El Niño: entenda como o fenômeno pode afetar a inflação no Brasil

impactos do el niño
O fenômeno El Niño pode elevar preços dos alimentos, energia e inflação no Brasil, segundo especialistas do mercado. (Foto: NASA/Reprodução)

O El Niño deve voltar a influenciar o clima brasileiro no segundo semestre de 2026 e parte de 2027, segundo a Organização Meteorológica Mundial (OMM). Especialistas alertam que o fenômeno pode afetar a produção agrícola, elevar o custo da energia elétrica e pressionar a inflação nos próximos meses.

Ao mesmo tempo, analistas avaliam que parte do mercado ainda não incorporou totalmente esses riscos às projeções econômicas. A intensidade e a duração do El Niño permanecem incertas, mas seus efeitos já preocupam economistas.

El Niño pode afetar o agro

O setor agropecuário tende a ser um dos primeiros impactados pelo fenômeno. Isso ocorre porque o El Niño altera o regime de chuvas em diferentes regiões do país.

No Sul, a expectativa é de precipitações acima da média. Em contrapartida, Norte, Nordeste e partes do Centro-Oeste e Sudeste podem enfrentar períodos de seca.

Entre as culturas mais sensíveis estão soja, milho, café, algodão e cana-de-açúcar. Ainda assim, os especialistas ressaltam que os impactos variam conforme a região e o comportamento climático.

Preços dos alimentos

A redução da oferta agrícola tende a pressionar os preços dos alimentos e de produtos derivados.

Segundo Alex André, economista e analista de Corporate Access da MZ Group, o impacto também alcança proteínas de origem animal.

“Quando ocorre redução da oferta agrícola, os preços tendem a subir. Isso afeta diretamente os alimentos consumidos pelas famílias e também produtos derivados, como carnes, leite e ovos, já que os custos de ração podem aumentar”, alerta, em entrevista ao B3 Bora Investir.

Da mesma forma, Catarina Monteiro e André Galhardo, da Análise Econômica, afirmam que o aumento do custo dos grãos encarece a alimentação animal e pressiona o preço das carnes. Os economistas também destacam riscos relacionados a secas, queimadas e inundações, que podem afetar a produção agropecuária.

El Niño pode aumentar conta de luz

O setor elétrico também pode sentir os efeitos do fenômeno. Como o Brasil depende majoritariamente da geração hidrelétrica, a redução das chuvas nos reservatórios pode exigir maior uso de usinas térmicas, cuja operação tem custo mais elevado.

Segundo Gustavo Assis, CEO da Asset Bank, o cenário pode resultar na adoção de bandeiras tarifárias mais caras.

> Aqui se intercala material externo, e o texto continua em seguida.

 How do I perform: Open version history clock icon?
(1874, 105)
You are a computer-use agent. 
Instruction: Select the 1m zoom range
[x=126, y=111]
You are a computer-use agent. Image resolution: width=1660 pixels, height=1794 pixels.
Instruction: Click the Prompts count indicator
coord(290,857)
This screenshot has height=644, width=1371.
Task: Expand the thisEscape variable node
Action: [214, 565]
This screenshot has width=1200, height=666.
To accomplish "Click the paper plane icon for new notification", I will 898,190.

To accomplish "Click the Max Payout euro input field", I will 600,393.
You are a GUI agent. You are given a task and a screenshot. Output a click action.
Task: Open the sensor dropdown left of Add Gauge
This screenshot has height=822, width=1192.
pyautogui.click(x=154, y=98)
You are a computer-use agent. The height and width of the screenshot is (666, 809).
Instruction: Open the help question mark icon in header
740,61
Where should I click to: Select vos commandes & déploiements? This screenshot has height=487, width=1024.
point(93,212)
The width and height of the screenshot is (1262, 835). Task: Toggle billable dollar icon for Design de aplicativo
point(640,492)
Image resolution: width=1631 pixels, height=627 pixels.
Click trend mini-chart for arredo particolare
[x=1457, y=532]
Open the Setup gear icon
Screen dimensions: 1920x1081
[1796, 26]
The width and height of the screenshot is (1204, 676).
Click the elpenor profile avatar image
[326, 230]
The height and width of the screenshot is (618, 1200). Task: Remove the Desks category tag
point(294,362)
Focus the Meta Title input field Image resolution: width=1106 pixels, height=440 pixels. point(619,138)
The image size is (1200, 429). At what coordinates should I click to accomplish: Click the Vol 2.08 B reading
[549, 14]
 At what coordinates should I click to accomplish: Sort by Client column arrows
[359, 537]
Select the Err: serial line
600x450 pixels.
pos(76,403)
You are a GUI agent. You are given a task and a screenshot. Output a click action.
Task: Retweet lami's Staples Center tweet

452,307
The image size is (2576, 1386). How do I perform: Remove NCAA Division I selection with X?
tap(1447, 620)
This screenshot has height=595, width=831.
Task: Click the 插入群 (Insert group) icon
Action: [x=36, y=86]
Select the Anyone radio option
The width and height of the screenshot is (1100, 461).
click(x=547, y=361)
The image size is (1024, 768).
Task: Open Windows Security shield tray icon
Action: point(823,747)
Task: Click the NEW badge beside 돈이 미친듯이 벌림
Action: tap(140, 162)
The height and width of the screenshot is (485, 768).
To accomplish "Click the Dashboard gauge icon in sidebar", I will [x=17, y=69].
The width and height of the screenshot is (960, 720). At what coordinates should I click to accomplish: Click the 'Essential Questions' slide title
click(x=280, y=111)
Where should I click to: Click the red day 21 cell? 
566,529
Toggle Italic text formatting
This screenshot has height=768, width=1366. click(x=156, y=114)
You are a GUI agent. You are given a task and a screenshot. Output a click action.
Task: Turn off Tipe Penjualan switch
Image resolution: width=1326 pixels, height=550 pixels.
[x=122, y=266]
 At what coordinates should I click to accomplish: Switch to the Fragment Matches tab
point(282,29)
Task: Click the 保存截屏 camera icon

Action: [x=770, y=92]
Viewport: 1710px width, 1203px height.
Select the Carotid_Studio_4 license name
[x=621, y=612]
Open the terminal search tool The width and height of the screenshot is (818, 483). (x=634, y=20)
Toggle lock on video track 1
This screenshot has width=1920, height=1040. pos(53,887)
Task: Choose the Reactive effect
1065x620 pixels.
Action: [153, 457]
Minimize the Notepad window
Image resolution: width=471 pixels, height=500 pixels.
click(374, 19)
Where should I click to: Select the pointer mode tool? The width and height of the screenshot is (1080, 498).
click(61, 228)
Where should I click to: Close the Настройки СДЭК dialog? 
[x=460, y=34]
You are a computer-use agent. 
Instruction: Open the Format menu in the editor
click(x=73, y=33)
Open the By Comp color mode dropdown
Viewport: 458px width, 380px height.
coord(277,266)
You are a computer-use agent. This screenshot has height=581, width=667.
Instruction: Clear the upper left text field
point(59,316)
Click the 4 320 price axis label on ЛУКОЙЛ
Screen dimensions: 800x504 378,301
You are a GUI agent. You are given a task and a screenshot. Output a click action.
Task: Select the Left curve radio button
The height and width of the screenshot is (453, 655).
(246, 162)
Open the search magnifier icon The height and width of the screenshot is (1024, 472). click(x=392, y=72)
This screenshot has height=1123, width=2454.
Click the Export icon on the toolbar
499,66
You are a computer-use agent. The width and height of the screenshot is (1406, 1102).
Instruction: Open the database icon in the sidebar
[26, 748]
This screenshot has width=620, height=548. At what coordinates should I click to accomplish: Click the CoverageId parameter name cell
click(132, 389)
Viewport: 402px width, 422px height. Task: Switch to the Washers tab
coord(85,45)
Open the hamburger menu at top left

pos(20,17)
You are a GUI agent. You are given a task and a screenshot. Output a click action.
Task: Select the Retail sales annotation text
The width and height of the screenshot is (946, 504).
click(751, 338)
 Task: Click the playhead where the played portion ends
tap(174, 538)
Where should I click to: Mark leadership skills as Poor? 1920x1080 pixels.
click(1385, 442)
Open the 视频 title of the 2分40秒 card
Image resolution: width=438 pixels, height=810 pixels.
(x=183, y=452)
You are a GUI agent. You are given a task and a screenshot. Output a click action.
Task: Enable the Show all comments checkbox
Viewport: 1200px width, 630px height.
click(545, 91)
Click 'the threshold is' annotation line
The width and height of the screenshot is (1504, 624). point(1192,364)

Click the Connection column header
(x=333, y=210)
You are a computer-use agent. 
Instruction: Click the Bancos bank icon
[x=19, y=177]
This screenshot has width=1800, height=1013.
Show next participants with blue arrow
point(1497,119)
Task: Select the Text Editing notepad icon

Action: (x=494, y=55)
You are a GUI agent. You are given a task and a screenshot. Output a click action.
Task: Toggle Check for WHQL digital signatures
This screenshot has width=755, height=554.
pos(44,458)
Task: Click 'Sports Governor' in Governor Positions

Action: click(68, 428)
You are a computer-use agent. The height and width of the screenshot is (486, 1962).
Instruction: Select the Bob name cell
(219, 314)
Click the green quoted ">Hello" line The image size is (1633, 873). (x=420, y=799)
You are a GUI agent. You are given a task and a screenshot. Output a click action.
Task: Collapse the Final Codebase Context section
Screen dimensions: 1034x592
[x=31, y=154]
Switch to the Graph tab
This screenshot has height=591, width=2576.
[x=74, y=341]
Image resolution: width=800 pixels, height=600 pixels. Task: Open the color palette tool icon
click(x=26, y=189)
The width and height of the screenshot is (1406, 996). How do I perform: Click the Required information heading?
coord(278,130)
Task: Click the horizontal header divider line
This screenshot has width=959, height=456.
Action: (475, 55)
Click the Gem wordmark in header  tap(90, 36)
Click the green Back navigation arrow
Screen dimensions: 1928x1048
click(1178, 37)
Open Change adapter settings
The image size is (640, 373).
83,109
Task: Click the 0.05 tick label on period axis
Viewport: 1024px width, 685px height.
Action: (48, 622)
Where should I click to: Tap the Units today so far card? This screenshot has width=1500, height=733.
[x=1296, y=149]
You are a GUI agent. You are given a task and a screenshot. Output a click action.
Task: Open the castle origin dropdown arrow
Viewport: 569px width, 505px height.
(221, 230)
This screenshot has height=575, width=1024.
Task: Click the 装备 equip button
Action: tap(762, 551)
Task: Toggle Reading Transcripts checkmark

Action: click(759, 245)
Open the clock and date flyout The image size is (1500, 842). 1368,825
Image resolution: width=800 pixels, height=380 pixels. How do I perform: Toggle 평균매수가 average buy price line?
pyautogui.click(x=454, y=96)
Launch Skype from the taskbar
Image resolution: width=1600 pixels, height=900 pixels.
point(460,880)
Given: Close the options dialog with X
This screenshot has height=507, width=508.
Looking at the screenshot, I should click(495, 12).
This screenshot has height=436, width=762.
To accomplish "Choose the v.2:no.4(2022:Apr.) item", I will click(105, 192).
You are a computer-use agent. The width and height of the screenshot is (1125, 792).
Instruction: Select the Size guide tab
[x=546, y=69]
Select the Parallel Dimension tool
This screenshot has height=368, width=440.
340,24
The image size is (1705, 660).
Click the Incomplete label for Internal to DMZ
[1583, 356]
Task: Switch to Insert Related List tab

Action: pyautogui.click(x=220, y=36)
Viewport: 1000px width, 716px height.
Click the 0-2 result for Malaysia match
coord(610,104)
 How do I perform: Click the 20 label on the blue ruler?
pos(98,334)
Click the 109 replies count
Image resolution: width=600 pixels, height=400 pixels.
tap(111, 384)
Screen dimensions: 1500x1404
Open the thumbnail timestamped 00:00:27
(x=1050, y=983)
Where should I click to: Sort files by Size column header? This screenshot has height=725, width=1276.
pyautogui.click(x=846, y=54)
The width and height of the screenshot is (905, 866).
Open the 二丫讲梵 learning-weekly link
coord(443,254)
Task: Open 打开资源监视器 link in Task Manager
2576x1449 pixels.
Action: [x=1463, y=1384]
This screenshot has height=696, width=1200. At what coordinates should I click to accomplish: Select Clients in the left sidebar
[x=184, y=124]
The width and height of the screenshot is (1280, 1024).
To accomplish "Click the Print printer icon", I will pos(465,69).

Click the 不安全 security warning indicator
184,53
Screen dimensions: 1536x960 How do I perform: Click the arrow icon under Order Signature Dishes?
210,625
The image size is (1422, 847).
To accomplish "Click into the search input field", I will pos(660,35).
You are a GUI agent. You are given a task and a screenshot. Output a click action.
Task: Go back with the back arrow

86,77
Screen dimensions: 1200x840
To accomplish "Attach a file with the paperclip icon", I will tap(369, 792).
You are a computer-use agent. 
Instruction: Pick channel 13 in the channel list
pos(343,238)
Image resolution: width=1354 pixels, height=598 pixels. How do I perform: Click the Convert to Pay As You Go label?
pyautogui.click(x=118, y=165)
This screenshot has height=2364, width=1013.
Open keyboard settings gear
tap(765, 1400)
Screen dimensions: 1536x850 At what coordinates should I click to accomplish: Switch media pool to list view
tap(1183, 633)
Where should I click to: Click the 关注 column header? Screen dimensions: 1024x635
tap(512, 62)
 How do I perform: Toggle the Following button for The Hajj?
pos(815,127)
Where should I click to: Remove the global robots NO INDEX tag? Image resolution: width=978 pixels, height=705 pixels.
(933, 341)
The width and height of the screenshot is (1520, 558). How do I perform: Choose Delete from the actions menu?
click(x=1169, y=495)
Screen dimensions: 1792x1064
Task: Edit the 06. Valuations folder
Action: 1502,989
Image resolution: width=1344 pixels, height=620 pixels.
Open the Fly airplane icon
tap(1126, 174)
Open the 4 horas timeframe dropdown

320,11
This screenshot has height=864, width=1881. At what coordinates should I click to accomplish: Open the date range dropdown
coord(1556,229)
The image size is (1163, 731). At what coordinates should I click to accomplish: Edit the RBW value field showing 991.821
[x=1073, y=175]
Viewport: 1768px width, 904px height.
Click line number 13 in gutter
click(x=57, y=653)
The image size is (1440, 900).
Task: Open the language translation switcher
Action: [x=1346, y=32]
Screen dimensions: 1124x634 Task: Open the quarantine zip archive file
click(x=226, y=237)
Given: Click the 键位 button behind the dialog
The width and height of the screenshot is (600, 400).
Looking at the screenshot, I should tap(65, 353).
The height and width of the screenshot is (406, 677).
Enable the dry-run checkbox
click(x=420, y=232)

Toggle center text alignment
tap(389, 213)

Dependendo da intensidade do fenômeno, esse movimento tende a pressionar as contas de energia de famílias e empresas, além de gerar novos impactos sobre a inflação.

Por sua vez, Catarina Monteiro e André Galhardo observam que meses com El Niño muito forte registraram peso médio das bandeiras tarifárias 62,1% superior ao observado em períodos sem o fenômeno. Eles também destacam que a Agência Nacional de Energia Elétrica já aplica atualmente a bandeira amarela nas tarifas de energia elétrica.

Controle da inflação

Os especialistas consultados avaliam que o fenômeno pode ampliar os desafios para o controle da inflação caso provoque aumentos simultâneos nos preços de alimentos e energia.

Nesse cenário, Catarina Monteiro e André Galhardo afirmam que o El Niño pode comprometer o processo de desinflação e dificultar o cumprimento da meta de inflação em 2026, especialmente em um ambiente já pressionado por fatores externos, como a guerra no Oriente Médio.